>>>

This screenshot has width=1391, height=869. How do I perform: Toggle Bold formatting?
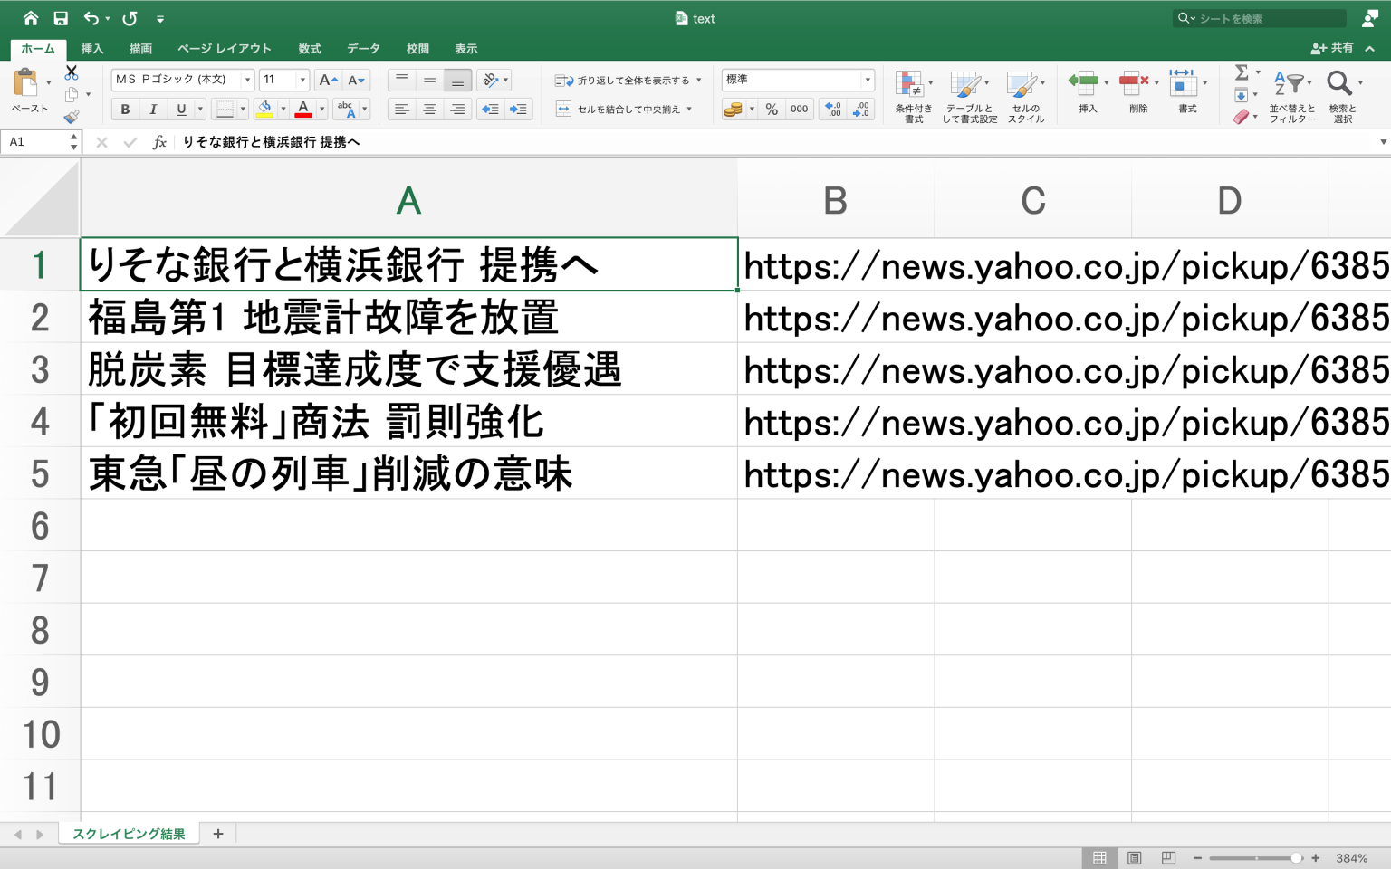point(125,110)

<<<
>>>

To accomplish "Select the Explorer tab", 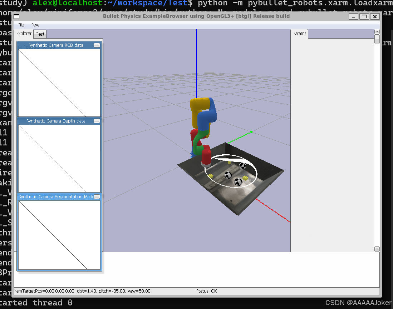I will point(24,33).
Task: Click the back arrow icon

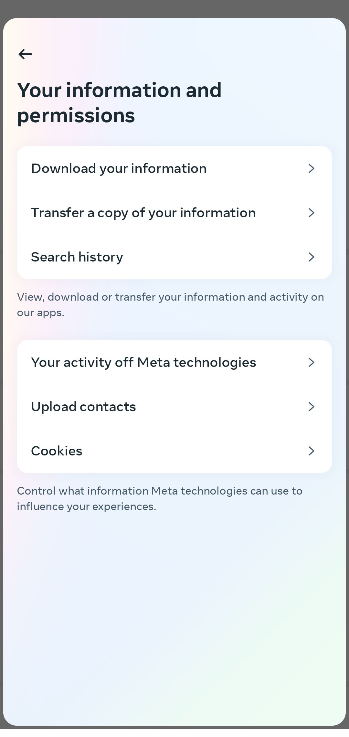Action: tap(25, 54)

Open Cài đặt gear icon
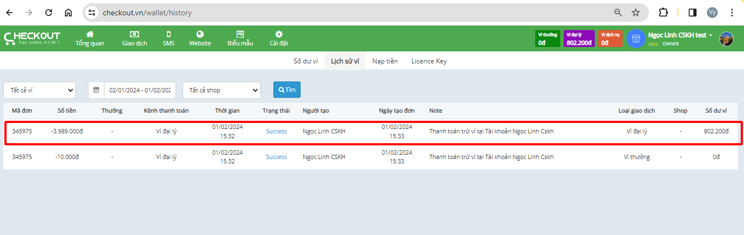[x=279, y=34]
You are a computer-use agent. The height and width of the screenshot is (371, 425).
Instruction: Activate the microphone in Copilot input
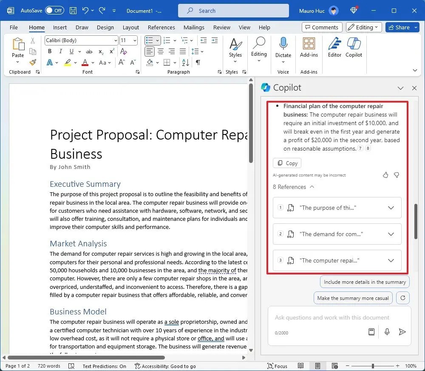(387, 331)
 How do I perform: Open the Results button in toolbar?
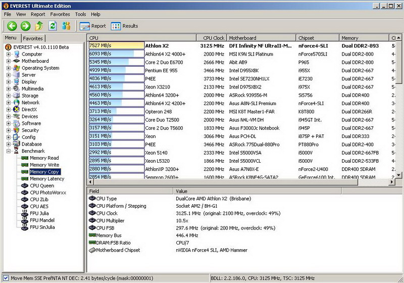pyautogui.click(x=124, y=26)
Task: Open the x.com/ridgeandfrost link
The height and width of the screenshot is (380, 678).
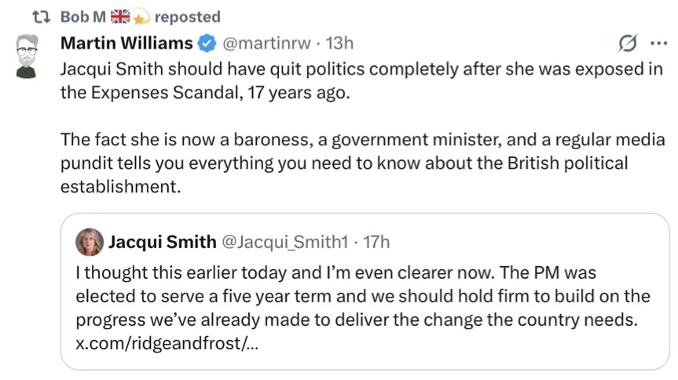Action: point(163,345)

<<<

Problem statement:
Starting at the line with "Task: Click the back arrow icon" in the entries above, write out every line exactly until the line with "Task: Open the x.com/ridgeandfrost link" has been written. Include no pictures and nothing more.

Result of the task:
Task: Click the back arrow icon

Action: tap(25, 54)

Open Cài đặt gear icon
[x=279, y=34]
You are a computer-use agent. The height and width of the screenshot is (371, 425).
Instruction: Activate the microphone in Copilot input
(387, 331)
 How do I perform: Open the Results button in toolbar?
pyautogui.click(x=124, y=26)
Task: Open the x.com/ridgeandfrost link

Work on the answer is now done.